▶ Exercise:
Copy every line of the entries below word for word, leaving out the pictures.

[Element and text location data]
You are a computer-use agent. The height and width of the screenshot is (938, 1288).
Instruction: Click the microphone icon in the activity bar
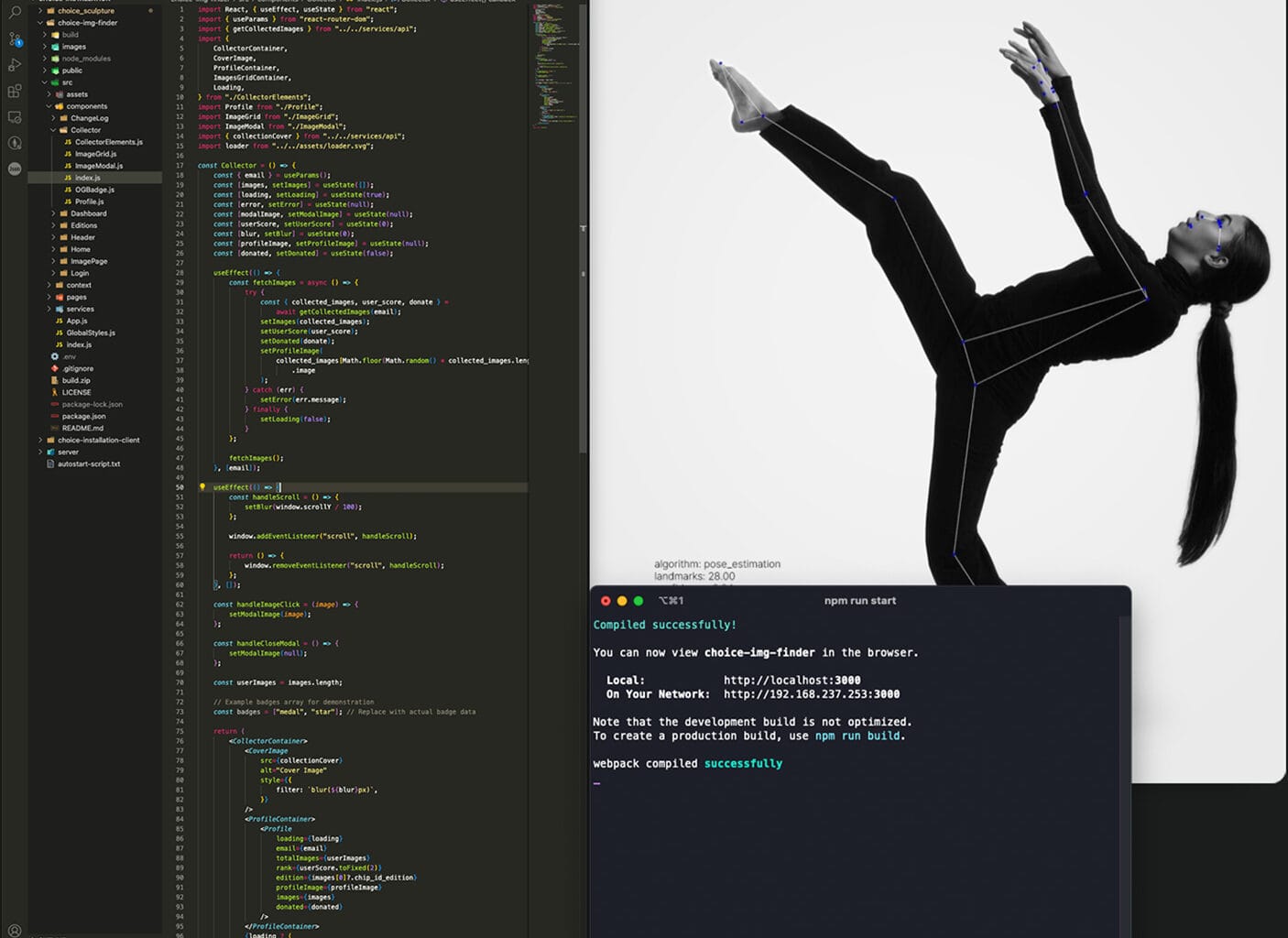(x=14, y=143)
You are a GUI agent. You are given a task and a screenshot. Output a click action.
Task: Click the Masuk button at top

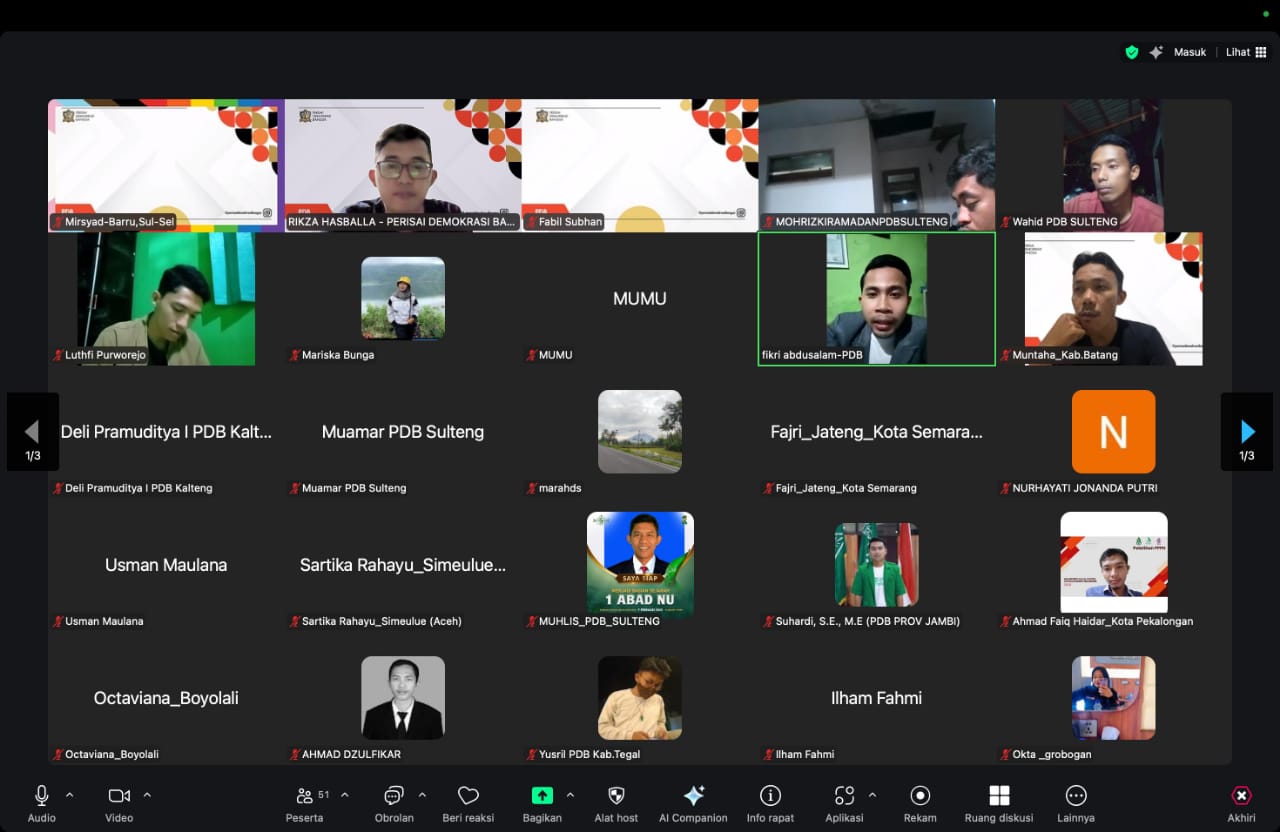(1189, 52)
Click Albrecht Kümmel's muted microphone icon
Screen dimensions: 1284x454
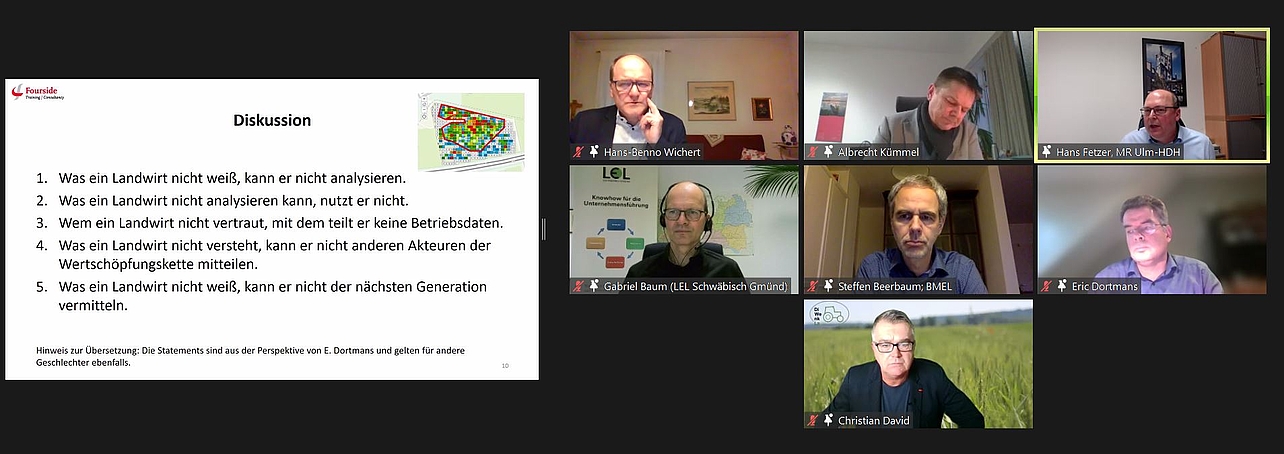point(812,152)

▶ Result for this exercise:
You are a computer-use agent. The height and width of the screenshot is (938, 1288).
Instruction: Click the microphone icon in the activity bar
(x=14, y=143)
You are a GUI agent. You are given a task and a screenshot. Output a click action.
Task: Click the Masuk button at top

(1189, 52)
Click Albrecht Kümmel's muted microphone icon
Screen dimensions: 1284x454
point(812,152)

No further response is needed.